WORK INSTRUCTION
Return the exact lines from the one containing "Select Garmin Rally Start from seconds field" through the final line of the material below, with both ends kept.

AVAILABLE DATA
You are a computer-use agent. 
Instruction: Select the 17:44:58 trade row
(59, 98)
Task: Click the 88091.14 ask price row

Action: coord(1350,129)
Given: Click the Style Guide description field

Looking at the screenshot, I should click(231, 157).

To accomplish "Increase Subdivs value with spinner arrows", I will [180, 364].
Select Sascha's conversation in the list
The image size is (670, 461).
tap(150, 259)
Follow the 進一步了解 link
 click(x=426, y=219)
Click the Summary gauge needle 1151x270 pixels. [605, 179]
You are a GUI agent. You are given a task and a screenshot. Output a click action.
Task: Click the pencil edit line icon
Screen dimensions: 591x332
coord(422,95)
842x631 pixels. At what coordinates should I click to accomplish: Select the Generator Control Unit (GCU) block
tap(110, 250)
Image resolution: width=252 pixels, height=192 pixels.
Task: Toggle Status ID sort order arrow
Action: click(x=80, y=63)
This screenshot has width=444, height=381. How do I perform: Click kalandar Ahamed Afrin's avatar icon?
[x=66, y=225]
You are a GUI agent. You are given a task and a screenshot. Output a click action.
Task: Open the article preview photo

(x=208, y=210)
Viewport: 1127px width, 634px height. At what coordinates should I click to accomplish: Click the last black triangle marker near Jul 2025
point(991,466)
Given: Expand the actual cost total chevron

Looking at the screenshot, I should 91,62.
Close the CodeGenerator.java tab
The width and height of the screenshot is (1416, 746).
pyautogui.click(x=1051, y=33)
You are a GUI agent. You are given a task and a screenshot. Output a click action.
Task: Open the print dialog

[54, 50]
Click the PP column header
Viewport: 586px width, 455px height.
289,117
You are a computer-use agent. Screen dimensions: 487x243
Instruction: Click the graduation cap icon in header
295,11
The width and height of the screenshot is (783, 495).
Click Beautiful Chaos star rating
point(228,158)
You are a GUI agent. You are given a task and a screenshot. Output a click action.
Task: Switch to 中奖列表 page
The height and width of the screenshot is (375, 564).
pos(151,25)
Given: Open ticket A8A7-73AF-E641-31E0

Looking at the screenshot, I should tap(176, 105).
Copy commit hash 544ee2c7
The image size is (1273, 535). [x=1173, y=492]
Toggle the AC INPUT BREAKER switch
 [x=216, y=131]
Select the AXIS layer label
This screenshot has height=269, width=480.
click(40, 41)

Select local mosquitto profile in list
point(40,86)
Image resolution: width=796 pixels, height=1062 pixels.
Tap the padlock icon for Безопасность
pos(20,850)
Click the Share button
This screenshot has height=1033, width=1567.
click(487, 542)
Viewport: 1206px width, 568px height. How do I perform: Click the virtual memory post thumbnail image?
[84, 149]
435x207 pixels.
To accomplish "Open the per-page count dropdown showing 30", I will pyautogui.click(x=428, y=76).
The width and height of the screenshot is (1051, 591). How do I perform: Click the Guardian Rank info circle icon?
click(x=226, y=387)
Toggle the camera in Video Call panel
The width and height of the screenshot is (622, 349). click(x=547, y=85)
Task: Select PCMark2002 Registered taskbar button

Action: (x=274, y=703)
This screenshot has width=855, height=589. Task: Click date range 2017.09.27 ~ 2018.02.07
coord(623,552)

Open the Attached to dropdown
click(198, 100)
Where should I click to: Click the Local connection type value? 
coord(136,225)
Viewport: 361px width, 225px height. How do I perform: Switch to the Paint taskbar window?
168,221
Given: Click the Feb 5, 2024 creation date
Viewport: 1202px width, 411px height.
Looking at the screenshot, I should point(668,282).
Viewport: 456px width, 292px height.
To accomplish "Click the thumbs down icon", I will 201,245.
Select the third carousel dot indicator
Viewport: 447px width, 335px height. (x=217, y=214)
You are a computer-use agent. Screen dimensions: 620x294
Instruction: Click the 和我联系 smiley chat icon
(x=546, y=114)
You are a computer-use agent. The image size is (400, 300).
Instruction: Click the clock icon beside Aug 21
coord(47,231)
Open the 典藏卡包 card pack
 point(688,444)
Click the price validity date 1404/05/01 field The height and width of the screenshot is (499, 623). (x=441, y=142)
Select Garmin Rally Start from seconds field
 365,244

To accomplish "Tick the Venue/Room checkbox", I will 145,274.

REPLY
Select Garmin Rally Start from seconds field
 365,244

To accomplish "Tick the Venue/Room checkbox", I will 145,274.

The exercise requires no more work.